I'd like to show that $$ G = \langle a,b \mid aba^{-1}ba = bab^{-1}ab\rangle $$ is non-Abelian.
I have tried finding a surjective homomorphism from $G$ to a non-Abelian group, but I haven't found one. The context is that I would like to show that the figure-$8$ knot complement is non-trivial using knot groups.
Thanks a lot!
On
Since you tag this with knot-theory and knot-invariants, it looks like you are trying to show the fundamental group of the knot complement $S^3-4_1$ is nonabelian.
One of the "obvious" things to try is Fox $n$-coloring, since they yield a homomorphism (usually surjective) to a dihedral group. There is a $5$-coloring (using $0,4,1,2$ as you go along the knot, which you can check satisfies $2b\equiv a+c\pmod{5}$ at each crossing).
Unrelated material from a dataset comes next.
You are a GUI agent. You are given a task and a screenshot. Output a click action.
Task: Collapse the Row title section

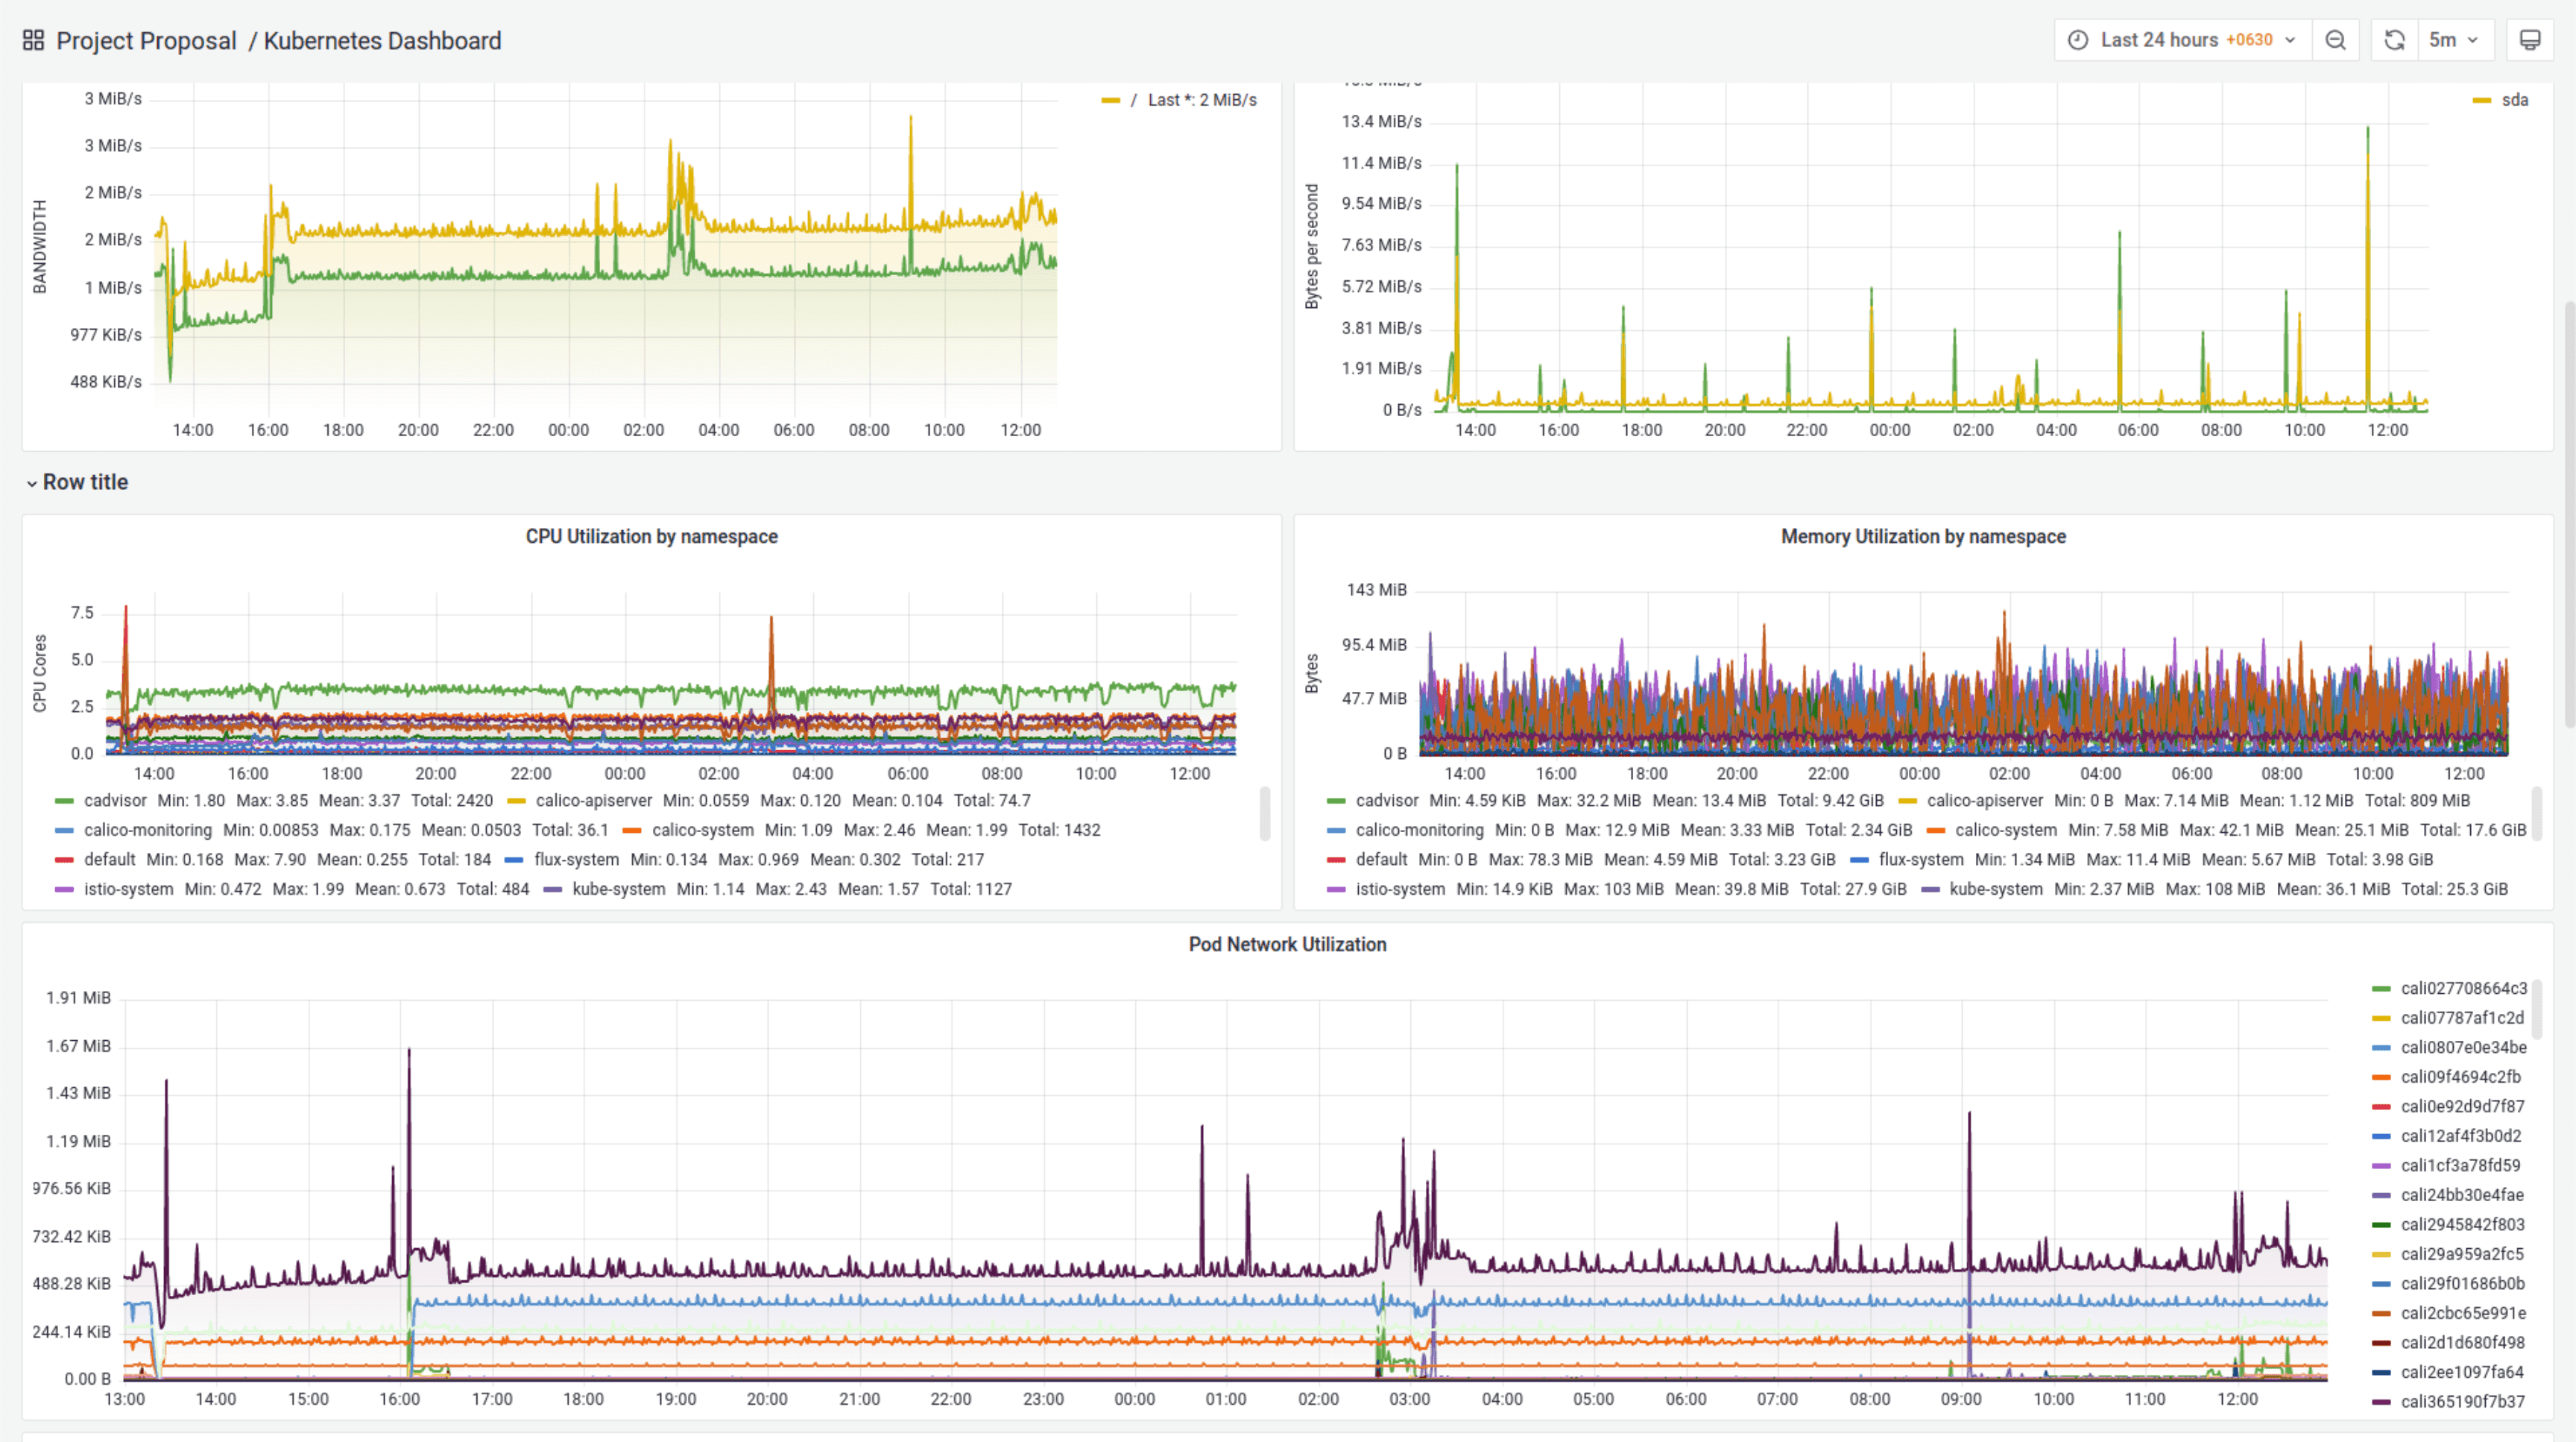click(x=77, y=482)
Since $5$ is a prime and the coloring is nonconstant, the corresponding homomorphism from $\pi_1(S^3-4_1)$ to $D_{2\cdot 5}$, the dihedral group of order $10$, is surjective.
Put $\xi = \frac{1}{2}(3 + \sqrt{5})$. The map $G \to GL_2(\mathbb{R})$ defined by \begin{align*} a &\to \begin{pmatrix}1 & 0 \\ 0 & \xi\end{pmatrix} & b &\to \begin{pmatrix}1 & 1 \\ 0 & \xi\end{pmatrix} \end{align*} is well-defined with nonabelian image.